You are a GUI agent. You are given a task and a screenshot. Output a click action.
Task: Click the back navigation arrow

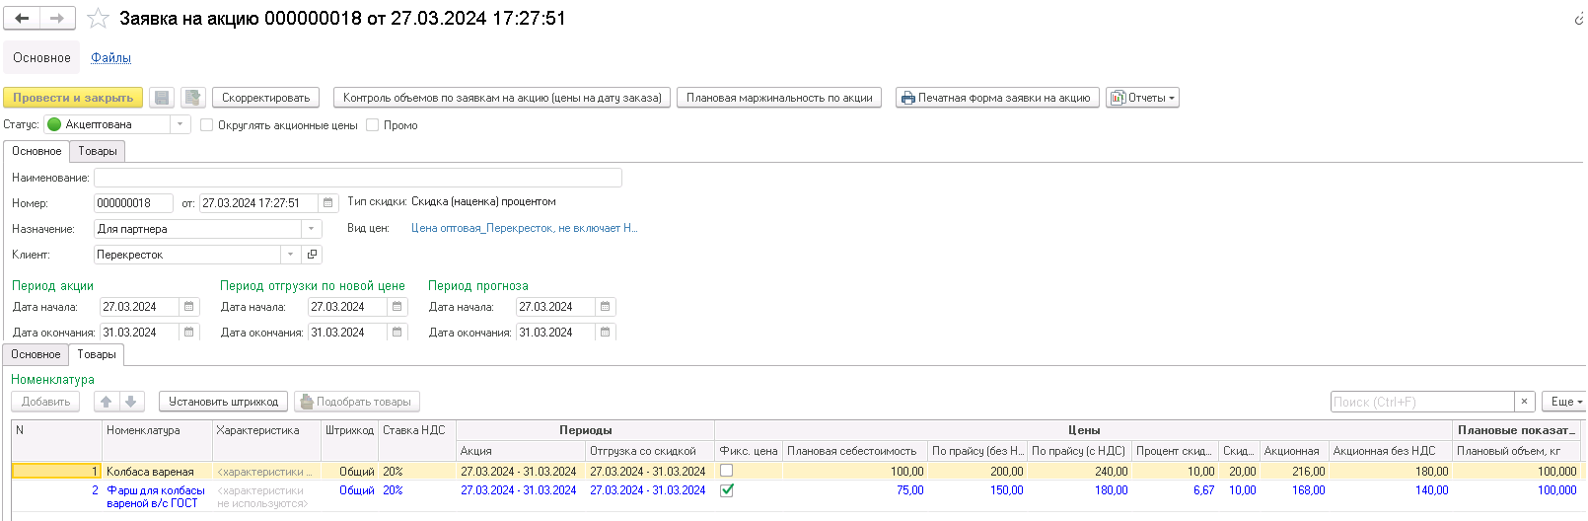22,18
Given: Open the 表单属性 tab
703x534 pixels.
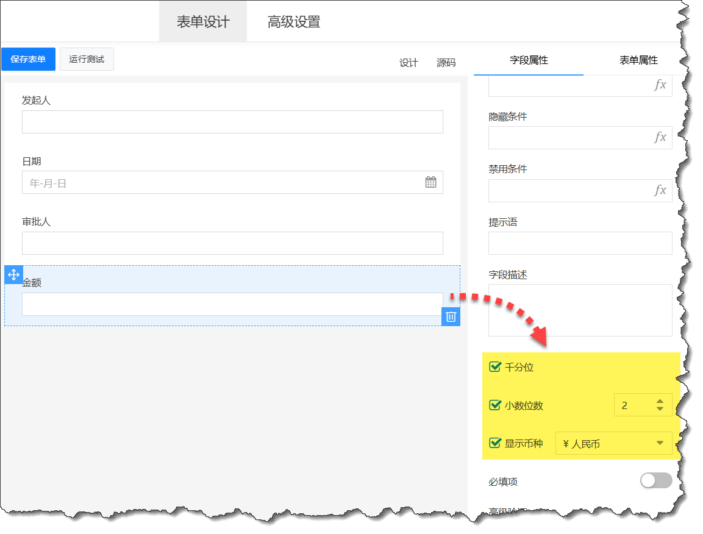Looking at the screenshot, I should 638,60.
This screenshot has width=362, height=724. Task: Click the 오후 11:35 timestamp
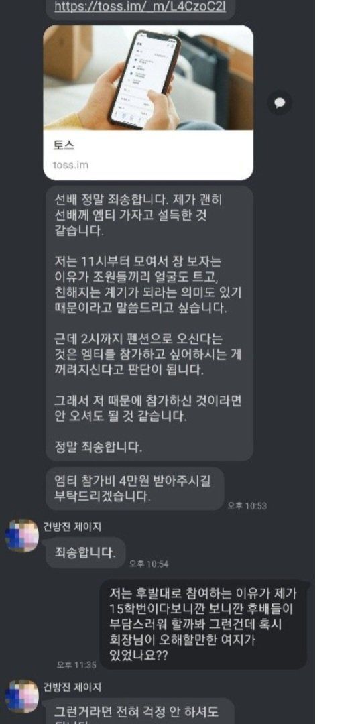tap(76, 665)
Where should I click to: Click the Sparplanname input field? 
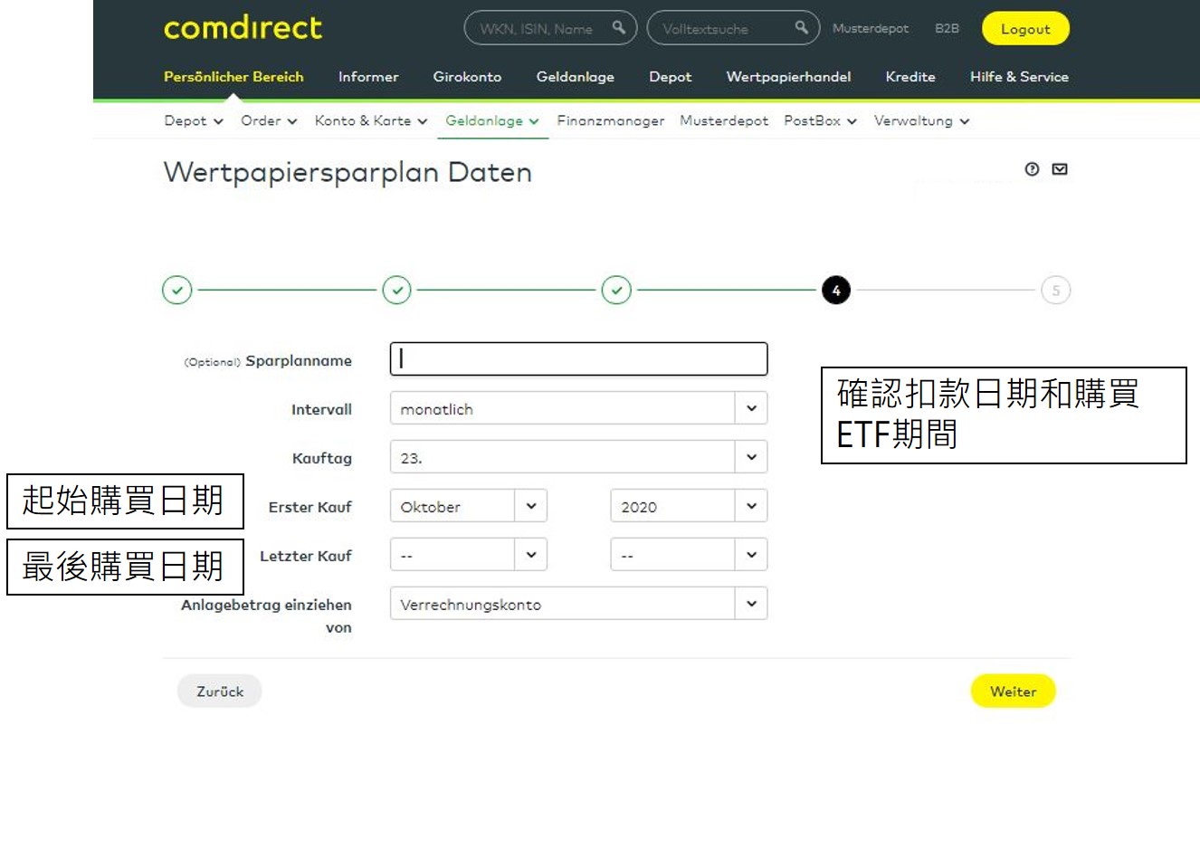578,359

[Prompt] When you reproduce the entries above, keep every word exactly and leave out each picture.

[Answer to the problem]
You are a GUI agent. You are given a task and a screenshot. Output a click action.
Task: Click the back navigation arrow

22,18
Given: Open the 表单属性 tab
703x534 pixels.
Looking at the screenshot, I should 638,60.
This screenshot has width=362, height=724. Task: Click the 오후 11:35 timestamp
tap(76, 665)
Where should I click to: Click the Sparplanname input field? 
578,359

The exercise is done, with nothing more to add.